→ **EXERCISE DIRECTIONS**
Reproduce every entry exactly as shown.

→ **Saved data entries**
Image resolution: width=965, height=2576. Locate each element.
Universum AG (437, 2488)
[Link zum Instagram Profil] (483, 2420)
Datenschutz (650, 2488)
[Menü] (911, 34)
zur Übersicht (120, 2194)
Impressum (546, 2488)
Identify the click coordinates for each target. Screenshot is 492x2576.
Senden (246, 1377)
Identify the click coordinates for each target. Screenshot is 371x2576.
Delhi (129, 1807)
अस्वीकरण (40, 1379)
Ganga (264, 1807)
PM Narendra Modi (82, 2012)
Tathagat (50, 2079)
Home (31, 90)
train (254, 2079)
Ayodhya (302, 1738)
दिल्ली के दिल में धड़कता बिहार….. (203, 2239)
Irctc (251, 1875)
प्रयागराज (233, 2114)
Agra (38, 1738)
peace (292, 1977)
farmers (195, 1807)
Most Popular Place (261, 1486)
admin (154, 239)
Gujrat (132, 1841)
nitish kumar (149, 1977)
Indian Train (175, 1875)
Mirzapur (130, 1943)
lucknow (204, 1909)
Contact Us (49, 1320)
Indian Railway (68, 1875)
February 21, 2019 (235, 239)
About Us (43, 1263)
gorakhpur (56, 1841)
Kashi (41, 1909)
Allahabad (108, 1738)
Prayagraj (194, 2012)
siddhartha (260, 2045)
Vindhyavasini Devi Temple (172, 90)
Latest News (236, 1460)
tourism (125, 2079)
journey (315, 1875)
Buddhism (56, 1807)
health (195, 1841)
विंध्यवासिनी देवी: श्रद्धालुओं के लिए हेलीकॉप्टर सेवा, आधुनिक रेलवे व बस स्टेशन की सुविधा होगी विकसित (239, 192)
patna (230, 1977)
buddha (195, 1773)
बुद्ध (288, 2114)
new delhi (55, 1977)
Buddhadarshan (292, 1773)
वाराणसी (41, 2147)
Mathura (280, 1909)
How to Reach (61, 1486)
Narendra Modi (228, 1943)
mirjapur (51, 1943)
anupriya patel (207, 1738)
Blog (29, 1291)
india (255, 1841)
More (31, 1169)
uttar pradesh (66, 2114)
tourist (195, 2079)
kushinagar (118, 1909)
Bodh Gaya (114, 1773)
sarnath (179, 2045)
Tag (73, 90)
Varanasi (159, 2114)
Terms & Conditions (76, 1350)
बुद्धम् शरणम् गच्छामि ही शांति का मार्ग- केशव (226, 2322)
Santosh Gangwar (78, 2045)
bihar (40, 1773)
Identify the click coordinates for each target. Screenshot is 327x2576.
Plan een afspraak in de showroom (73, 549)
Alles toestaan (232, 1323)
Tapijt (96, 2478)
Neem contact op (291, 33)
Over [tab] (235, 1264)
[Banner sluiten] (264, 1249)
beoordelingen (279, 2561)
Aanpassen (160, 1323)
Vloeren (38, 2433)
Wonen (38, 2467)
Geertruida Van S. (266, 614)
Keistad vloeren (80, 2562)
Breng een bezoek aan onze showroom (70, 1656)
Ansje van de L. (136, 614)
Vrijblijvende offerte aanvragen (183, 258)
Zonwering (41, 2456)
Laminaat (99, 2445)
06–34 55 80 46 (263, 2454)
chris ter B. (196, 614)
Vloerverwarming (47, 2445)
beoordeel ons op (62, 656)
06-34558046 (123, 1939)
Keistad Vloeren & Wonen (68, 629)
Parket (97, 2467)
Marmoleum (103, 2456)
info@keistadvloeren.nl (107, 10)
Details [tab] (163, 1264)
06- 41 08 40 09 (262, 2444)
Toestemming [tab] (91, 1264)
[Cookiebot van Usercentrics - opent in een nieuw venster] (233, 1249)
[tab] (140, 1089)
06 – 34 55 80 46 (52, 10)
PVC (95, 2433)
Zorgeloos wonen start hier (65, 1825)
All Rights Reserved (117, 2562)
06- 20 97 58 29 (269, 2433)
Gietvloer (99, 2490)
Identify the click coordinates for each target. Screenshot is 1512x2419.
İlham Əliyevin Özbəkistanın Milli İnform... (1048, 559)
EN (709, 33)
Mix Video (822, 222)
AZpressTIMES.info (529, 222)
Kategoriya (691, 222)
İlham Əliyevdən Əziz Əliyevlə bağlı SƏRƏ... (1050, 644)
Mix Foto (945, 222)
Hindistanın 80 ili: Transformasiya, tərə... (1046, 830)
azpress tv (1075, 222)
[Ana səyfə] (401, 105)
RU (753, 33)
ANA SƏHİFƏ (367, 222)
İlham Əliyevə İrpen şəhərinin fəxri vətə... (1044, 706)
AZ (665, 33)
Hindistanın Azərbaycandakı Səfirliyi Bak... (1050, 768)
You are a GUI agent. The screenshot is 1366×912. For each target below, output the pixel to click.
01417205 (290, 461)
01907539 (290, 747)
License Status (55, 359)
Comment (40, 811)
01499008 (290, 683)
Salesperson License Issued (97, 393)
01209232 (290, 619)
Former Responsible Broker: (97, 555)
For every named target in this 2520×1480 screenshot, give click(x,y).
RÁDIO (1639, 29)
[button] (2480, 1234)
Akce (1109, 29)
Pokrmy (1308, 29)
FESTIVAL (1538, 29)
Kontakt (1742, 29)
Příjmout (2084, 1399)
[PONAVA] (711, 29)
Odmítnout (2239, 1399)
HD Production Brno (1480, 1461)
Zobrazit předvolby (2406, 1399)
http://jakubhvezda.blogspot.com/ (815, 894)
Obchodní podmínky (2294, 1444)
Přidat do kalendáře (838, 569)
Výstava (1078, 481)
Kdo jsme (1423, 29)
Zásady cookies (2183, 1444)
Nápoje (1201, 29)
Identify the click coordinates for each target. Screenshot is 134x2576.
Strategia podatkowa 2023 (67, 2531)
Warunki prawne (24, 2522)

→ **ANSWER FOR THIS EXERCISE**
Image resolution: width=965, height=2576. Locate each element.
Universum AG (437, 2488)
[Link zum Instagram Profil] (483, 2420)
Datenschutz (650, 2488)
[Menü] (911, 34)
zur Übersicht (120, 2194)
Impressum (546, 2488)
Identify the click coordinates for each target. Screenshot is 492x2576.
Senden (246, 1377)
Identify the click coordinates for each target. Screenshot is 371x2576.
Delhi (129, 1807)
अस्वीकरण (40, 1379)
Ganga (264, 1807)
PM Narendra Modi (82, 2012)
Tathagat (50, 2079)
Home (31, 90)
train (254, 2079)
Ayodhya (302, 1738)
दिल्ली के दिल में धड़कता बिहार….. (203, 2239)
Irctc (251, 1875)
प्रयागराज (233, 2114)
Agra (38, 1738)
peace (292, 1977)
farmers (195, 1807)
Most Popular Place (261, 1486)
admin (154, 239)
Gujrat (132, 1841)
nitish kumar (149, 1977)
Indian Train (175, 1875)
Mirzapur (130, 1943)
lucknow (204, 1909)
Contact Us (49, 1320)
Indian Railway (68, 1875)
February 21, 2019 (235, 239)
About Us (43, 1263)
gorakhpur (56, 1841)
Kashi (41, 1909)
Allahabad (108, 1738)
Prayagraj (194, 2012)
siddhartha (260, 2045)
Vindhyavasini Devi Temple (172, 90)
Latest News (236, 1460)
tourism (125, 2079)
journey (315, 1875)
Buddhism (56, 1807)
health (195, 1841)
विंध्यवासिनी देवी: श्रद्धालुओं के लिए हेलीकॉप्टर सेवा, आधुनिक रेलवे व बस स्टेशन की सुविधा होगी विकसित (239, 192)
patna (230, 1977)
buddha (195, 1773)
बुद्ध (288, 2114)
new delhi (55, 1977)
Buddhadarshan (292, 1773)
वाराणसी (41, 2147)
Mathura (280, 1909)
How to Reach (61, 1486)
Narendra Modi (228, 1943)
mirjapur (51, 1943)
anupriya patel (207, 1738)
Blog (29, 1291)
india (255, 1841)
More (31, 1169)
uttar pradesh (66, 2114)
tourist (195, 2079)
kushinagar (118, 1909)
Bodh Gaya (114, 1773)
sarnath (179, 2045)
Tag (73, 90)
Varanasi (159, 2114)
Terms & Conditions (76, 1350)
बुद्धम् शरणम् गच्छामि ही शांति का मार्ग- केशव (226, 2322)
Santosh Gangwar (78, 2045)
bihar (40, 1773)
Identify the click coordinates for each target. Screenshot is 327x2576.
Plan een afspraak in de showroom (73, 549)
Alles toestaan (232, 1323)
Tapijt (96, 2478)
Neem contact op (291, 33)
Over [tab] (235, 1264)
[Banner sluiten] (264, 1249)
beoordelingen (279, 2561)
Aanpassen (160, 1323)
Vloeren (38, 2433)
Wonen (38, 2467)
Geertruida Van S. (266, 614)
Keistad vloeren (80, 2562)
Breng een bezoek aan onze showroom (70, 1656)
Ansje van de L. (136, 614)
Vrijblijvende offerte aanvragen (183, 258)
Zonwering (41, 2456)
Laminaat (99, 2445)
06–34 55 80 46 (263, 2454)
chris ter B. (196, 614)
Vloerverwarming (47, 2445)
beoordeel ons op (62, 656)
06-34558046 (123, 1939)
Keistad Vloeren & Wonen (68, 629)
Parket (97, 2467)
Marmoleum (103, 2456)
info@keistadvloeren.nl (107, 10)
Details [tab] (163, 1264)
06- 41 08 40 09 (262, 2444)
Toestemming [tab] (91, 1264)
[Cookiebot van Usercentrics - opent in een nieuw venster] (233, 1249)
[tab] (140, 1089)
06 – 34 55 80 46 (52, 10)
PVC (95, 2433)
Zorgeloos wonen start hier (65, 1825)
All Rights Reserved (117, 2562)
06- 20 97 58 29 (269, 2433)
Gietvloer (99, 2490)
Identify the click coordinates for each target. Screenshot is 1512x2419.
İlham Əliyevin Özbəkistanın Milli İnform... (1048, 559)
EN (709, 33)
Mix Video (822, 222)
AZpressTIMES.info (529, 222)
Kategoriya (691, 222)
İlham Əliyevdən Əziz Əliyevlə bağlı SƏRƏ... (1050, 644)
Mix Foto (945, 222)
Hindistanın 80 ili: Transformasiya, tərə... (1046, 830)
azpress tv (1075, 222)
[Ana səyfə] (401, 105)
RU (753, 33)
ANA SƏHİFƏ (367, 222)
İlham Əliyevə İrpen şəhərinin fəxri vətə... (1044, 706)
AZ (665, 33)
Hindistanın Azərbaycandakı Səfirliyi Bak... (1050, 768)
You are a GUI agent. The screenshot is 1366×912. For each target below, output the pixel to click.
01417205 (290, 461)
01907539 (290, 747)
License Status (55, 359)
Comment (40, 811)
01499008 (290, 683)
Salesperson License Issued (97, 393)
01209232 (290, 619)
Former Responsible Broker: (97, 555)
For every named target in this 2520×1480 screenshot, give click(x,y).
RÁDIO (1639, 29)
[button] (2480, 1234)
Akce (1109, 29)
Pokrmy (1308, 29)
FESTIVAL (1538, 29)
Kontakt (1742, 29)
Příjmout (2084, 1399)
[PONAVA] (711, 29)
Odmítnout (2239, 1399)
HD Production Brno (1480, 1461)
Zobrazit předvolby (2406, 1399)
http://jakubhvezda.blogspot.com/ (815, 894)
Obchodní podmínky (2294, 1444)
Přidat do kalendáře (838, 569)
Výstava (1078, 481)
Kdo jsme (1423, 29)
Zásady cookies (2183, 1444)
Nápoje (1201, 29)
Identify the click coordinates for each target. Screenshot is 134x2576.
Strategia podatkowa 2023 (67, 2531)
Warunki prawne (24, 2522)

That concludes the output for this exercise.